To fixate on the problems and poverty in Kibera, though, would be to miss an important component of life there. You would miss out on the human element, be it women with babies on their backs chatting as they do the day’s laundry, men with 90 kg sacks of grain balanced on their shoulders sprinting through the streets to re-stock shops, or children who run to greet visitors to the slum, shouting the only English phrase they know: “How are you? How are you?” People in Kibera are smart, capable, and motivated. With access to basic infrastructure and affordable, useful products, we are confident that the slum the Economist said “…may be the most entrepreneurial place on the planet” in its December 22, 2012 issue can live up to its potential.
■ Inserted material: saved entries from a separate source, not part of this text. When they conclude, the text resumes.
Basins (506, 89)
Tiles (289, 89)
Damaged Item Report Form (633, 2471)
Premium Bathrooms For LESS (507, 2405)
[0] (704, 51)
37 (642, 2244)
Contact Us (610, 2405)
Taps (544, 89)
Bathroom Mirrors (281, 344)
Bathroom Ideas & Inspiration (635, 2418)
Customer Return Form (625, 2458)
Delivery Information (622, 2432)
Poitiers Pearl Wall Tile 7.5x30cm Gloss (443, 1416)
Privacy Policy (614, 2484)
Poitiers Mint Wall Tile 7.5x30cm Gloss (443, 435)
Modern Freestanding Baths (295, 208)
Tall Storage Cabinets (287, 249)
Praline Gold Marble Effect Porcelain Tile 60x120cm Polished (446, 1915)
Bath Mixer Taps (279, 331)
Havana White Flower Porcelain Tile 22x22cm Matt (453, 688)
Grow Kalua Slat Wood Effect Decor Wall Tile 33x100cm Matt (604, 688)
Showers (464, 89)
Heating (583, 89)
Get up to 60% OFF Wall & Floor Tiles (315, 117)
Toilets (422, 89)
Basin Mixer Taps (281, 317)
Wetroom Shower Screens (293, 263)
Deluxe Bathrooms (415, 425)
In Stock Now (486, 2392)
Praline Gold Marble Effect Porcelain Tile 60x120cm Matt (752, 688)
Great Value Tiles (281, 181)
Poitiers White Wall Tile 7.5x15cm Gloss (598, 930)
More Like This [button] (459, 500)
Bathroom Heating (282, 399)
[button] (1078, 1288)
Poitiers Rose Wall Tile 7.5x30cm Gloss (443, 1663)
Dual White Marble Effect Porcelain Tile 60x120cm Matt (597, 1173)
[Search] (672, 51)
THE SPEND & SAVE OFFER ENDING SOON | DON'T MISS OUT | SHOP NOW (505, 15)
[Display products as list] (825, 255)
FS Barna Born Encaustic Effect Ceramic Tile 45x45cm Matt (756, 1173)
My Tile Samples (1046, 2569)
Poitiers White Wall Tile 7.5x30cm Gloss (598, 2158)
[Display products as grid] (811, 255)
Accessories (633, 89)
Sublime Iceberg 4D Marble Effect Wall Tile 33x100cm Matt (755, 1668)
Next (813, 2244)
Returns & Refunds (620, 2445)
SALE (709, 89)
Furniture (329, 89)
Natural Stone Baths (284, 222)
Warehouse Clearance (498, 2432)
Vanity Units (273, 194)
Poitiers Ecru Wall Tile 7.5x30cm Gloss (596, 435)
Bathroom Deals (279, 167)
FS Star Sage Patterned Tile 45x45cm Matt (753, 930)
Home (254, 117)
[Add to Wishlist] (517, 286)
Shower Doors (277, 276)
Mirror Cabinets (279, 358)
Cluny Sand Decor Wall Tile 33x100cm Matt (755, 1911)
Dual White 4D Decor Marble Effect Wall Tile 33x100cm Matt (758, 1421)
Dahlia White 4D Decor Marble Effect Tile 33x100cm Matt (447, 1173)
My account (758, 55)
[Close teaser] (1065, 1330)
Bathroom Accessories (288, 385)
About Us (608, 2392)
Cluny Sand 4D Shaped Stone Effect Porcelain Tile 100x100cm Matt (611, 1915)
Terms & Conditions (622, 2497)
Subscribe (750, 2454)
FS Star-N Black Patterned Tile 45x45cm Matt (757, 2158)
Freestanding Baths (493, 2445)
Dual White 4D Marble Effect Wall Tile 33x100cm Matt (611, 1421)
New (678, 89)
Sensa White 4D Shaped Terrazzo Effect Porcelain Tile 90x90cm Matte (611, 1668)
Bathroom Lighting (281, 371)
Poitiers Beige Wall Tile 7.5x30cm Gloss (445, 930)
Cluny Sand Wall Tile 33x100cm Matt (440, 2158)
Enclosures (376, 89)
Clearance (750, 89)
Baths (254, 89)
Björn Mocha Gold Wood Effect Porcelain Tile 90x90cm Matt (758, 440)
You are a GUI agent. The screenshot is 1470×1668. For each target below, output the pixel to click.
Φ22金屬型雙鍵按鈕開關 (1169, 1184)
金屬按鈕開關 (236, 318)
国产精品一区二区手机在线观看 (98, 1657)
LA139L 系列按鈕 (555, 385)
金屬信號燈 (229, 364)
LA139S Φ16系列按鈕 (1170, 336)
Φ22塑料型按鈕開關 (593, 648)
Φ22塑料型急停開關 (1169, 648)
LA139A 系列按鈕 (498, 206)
The obvious need for basic services has been great motivation for the team as we’ve worked with the Human Needs Project over the past several months. HNP’s original goal was to improve access to clean water and sanitation services in the slum. After successfully drilling a 1,000’ deep well and tapping a large aquifer with clean water last summer, HNP has embarked on a project to build a town center (under construction, pictured above) adjacent to its well, which will sell water, provide sanitation facilities, and sell other goods and services to the residents of Kibera. Our project has been to research which products might be appropriate to sell in a “green market” which will be opened in the HNP town center when it is completed later this year. The team has done extensive market and product research as we determine an initial basket of products to stock in the market, and will test our hypotheses regarding price points via customer surveys in Kibera over the next few days. Our project will culminate with three presentations: two next week, at the Brookhouse School (a private boarding school in Nairobi) and the University of Nairobi, and one when we return to the US, to HNP decision makers.

ImageIt hasn’t been all days in the slum, though. Last weekend, we were able to go on safari at Maasai Mara, one of Africa’s largest game reserves. We spent two days on game drives and saw some incredible sights: lions, giraffes, elephants, zebra, gazelle, impala, and ostriches were just a few of the animals we spotted in our two days at Mara. A highlight of the trip was definitely spotting a leopard in a tree with a freshly killed gazelle – leopards are notoriously private, and the staff at our camp said that one hadn’t been seen in several months. It was an awesome trip, and great for the team to get out of Nairobi for a few days.


It’s been a great project so far and we’re excited to see how it all concludes next week. Asante sana!

One thought on “Selling Pro-Poor Products in One of the Most Densely Populated Slums in Africa

  1. That sounds like such an impactful project with long-term benefits. As a Berkeley-Haas 2011 alumnus who volunteered in the urban slums of Nairobi, your photos and descriptions are so real of the community there. I’m curious to hear what your recommendations were. Can you share your presentation results? Thanks.